§ Assigned task
The line containing "581x327 pixels. How" and every line after it, through the end of the records below, are to be reproduced exactly, with the pictures left out.

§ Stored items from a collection

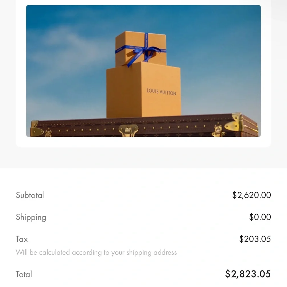Screen dimensions: 287x287
Task: Click the white card margin below the banner
Action: [x=144, y=142]
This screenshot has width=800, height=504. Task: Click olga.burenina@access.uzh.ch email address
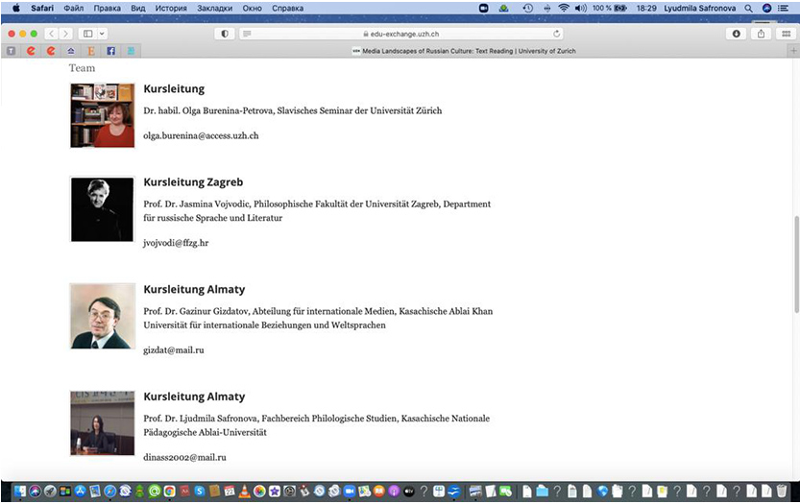point(201,135)
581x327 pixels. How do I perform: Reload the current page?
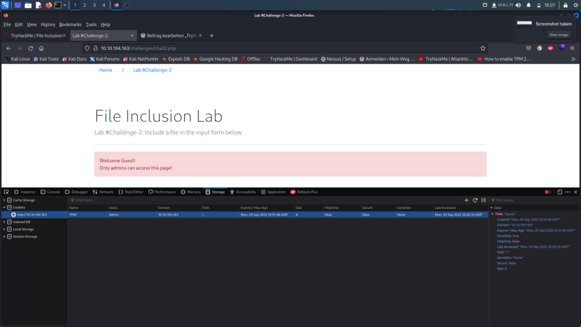(x=31, y=48)
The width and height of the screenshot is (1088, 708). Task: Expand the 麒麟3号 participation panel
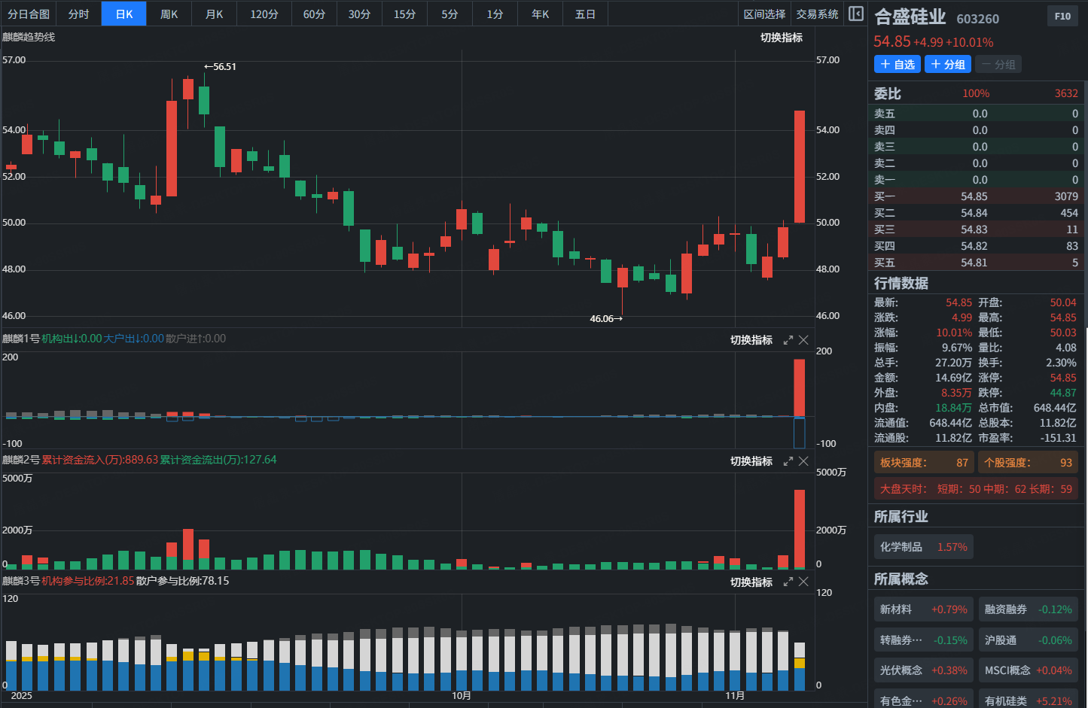pyautogui.click(x=788, y=582)
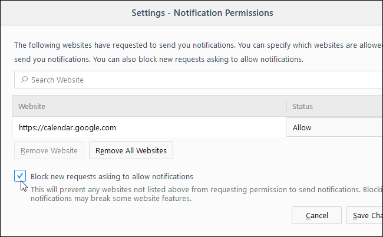This screenshot has width=383, height=237.
Task: Click the 'Block new requests asking to allow notifications' label
Action: click(x=112, y=176)
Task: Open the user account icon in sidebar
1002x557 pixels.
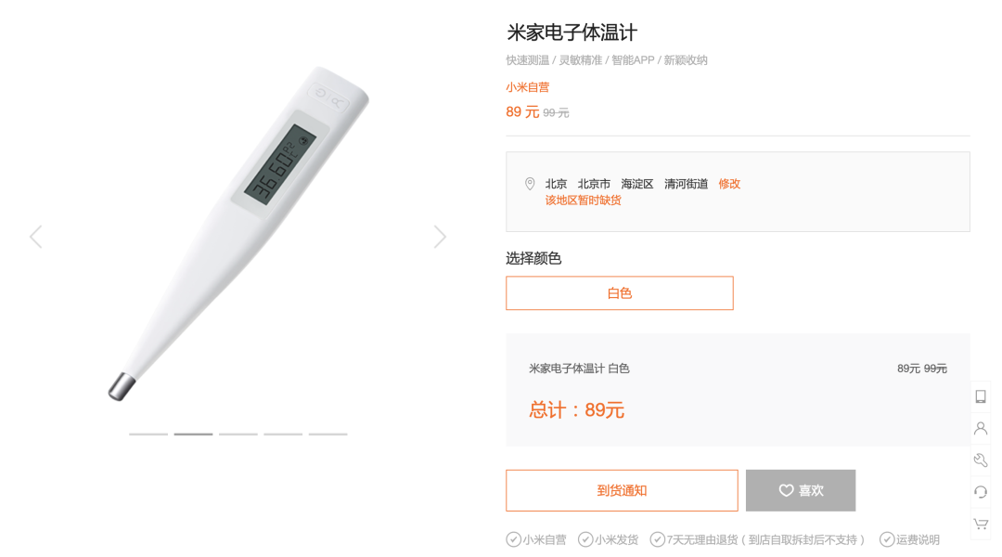Action: 981,428
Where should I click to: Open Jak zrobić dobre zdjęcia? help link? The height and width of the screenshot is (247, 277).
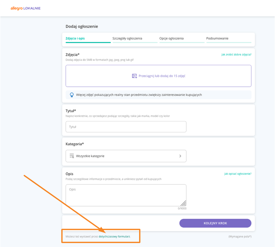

§ Solution to this problem
581x327 pixels. How do I perform: Reload the current page?
(x=31, y=48)
The width and height of the screenshot is (1088, 708). Task: Expand the 麒麟3号 participation panel
pyautogui.click(x=788, y=582)
This screenshot has width=383, height=237.
Task: Click the 'Block new requests asking to allow notifications' label
Action: click(x=112, y=176)
Task: Open the user account icon in sidebar
1002x557 pixels.
Action: 981,428
Where should I click to: Open Jak zrobić dobre zdjęcia? help link? The height and width of the screenshot is (247, 277).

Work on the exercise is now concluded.